One of the interesting parts of the article is how the writer David Schimke tries to distinguish the current crop of comics from their predecessors. The example he gives is Stephen Colbert and his post-White House Correspondents Dinner appearance on David Letterman. He claims that Colbert made Letterman “as uncomfortable as he had the president’s apologists.” To Schimke, Letterman doesn’t seem to get Colbert for whatever reason - including the very dubious idea that Letterman recognizes that his comic persona is of the past.

I’ve found the appearance on YouTube, and I don’t really see Letterman being uncomfortable here. True, there’s not a lot of riffing with Colbert, but what I see is someone who’s grown comfortable enough as a performer (well, as comfortable as Letterman can be) to play straight man for a little while. He’s helping Colbert look good. There’s even a little joy from Letterman in not seeing one of Colbert’s punchlines coming.

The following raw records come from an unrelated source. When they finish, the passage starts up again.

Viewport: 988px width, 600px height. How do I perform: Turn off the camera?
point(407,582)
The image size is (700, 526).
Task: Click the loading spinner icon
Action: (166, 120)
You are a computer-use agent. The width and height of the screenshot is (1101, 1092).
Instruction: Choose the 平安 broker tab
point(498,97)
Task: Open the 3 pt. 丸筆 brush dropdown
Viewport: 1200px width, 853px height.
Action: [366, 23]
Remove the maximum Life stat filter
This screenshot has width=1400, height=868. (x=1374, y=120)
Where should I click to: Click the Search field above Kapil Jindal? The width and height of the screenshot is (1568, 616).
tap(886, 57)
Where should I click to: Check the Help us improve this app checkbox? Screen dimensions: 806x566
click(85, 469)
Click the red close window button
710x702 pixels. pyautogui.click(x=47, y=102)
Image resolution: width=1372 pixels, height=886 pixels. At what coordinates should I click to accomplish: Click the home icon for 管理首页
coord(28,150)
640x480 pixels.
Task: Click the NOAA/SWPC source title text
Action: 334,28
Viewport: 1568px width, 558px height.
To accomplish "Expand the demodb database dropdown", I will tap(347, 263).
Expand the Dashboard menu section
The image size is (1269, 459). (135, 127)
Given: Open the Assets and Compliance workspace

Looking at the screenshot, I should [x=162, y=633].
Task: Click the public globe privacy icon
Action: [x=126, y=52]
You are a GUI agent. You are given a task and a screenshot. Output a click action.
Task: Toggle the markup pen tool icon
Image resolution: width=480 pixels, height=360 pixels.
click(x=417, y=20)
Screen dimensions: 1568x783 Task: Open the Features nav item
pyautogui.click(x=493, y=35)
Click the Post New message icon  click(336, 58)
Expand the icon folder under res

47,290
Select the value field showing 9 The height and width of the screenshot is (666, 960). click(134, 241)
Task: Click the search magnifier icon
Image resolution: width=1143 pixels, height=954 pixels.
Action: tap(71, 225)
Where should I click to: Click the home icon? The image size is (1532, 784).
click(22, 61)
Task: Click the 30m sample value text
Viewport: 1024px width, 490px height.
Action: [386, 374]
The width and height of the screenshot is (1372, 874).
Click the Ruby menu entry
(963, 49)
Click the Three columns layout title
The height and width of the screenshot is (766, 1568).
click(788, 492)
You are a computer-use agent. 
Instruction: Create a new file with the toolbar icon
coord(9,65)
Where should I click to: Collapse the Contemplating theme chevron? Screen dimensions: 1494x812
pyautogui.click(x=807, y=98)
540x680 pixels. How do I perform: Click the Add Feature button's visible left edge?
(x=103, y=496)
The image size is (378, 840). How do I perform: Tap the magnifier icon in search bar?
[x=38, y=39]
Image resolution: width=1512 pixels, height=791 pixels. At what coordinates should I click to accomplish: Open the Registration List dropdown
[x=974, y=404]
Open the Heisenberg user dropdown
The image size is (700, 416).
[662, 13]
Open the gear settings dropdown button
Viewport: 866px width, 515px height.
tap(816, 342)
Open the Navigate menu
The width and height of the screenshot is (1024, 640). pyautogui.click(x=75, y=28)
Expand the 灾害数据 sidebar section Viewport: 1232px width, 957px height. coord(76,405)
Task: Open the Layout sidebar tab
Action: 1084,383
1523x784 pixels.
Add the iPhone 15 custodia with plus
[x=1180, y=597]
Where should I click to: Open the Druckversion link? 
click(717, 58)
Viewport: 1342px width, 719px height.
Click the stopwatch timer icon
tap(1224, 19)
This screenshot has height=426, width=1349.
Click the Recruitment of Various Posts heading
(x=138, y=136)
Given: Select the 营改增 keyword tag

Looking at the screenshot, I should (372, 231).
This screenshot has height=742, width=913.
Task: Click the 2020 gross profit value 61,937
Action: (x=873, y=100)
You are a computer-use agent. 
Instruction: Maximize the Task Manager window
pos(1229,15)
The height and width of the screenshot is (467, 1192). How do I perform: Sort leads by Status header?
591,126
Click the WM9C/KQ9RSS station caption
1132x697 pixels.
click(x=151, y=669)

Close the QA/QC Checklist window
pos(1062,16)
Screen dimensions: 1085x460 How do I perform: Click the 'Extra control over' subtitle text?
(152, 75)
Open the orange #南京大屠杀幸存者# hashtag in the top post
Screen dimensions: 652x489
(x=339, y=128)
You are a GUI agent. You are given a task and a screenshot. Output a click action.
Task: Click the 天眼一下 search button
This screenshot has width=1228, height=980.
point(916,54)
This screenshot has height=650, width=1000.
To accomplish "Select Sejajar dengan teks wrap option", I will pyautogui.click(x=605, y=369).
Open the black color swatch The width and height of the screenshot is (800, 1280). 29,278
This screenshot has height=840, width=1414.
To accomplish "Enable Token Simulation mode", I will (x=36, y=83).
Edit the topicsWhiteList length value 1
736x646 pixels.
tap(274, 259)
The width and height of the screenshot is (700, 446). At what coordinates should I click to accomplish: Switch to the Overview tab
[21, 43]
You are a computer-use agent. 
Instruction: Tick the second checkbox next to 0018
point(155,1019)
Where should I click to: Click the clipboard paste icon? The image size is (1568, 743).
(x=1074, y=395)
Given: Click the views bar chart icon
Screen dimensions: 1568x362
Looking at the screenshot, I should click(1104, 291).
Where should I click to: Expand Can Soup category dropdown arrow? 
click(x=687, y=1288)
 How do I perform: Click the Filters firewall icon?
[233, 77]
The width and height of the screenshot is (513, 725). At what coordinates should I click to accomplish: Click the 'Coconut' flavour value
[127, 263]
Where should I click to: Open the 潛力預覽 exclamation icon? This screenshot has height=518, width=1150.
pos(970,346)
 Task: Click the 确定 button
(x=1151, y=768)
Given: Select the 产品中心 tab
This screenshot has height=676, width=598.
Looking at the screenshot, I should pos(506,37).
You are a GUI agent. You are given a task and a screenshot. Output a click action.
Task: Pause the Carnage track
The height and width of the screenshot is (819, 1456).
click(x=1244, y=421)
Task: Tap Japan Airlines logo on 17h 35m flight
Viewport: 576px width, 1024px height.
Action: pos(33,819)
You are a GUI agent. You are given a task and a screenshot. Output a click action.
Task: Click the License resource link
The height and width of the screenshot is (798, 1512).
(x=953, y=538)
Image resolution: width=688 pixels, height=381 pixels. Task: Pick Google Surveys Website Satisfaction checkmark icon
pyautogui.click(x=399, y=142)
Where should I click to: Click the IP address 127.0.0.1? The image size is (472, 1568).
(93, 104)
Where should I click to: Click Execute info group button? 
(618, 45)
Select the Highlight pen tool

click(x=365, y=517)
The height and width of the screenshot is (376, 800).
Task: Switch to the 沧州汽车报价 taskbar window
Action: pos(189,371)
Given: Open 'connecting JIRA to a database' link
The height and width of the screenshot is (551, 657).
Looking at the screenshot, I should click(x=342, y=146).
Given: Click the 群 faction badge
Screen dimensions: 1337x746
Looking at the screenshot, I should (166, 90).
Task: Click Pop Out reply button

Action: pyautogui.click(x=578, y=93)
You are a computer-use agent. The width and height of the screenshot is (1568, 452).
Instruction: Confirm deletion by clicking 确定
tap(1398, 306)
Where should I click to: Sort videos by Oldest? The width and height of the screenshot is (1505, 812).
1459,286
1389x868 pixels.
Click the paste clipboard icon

Also considering Colbert was on the show to promote the Strangers with Candy movie, a movie that Letterman’s Worldwide Pants produced, I think it’s fair to say Letterman gets Colbert’s brand of humor.

Besides it’s not important how Letterman handles the Bill O’Reilly parody, but rather the real Bill O’Reilly. This is what discomfort looks like. (A great little detail: notice that Letterman stirs O’Reilly’s drink with one of his pencils prior to bringing out the Fox commentator.)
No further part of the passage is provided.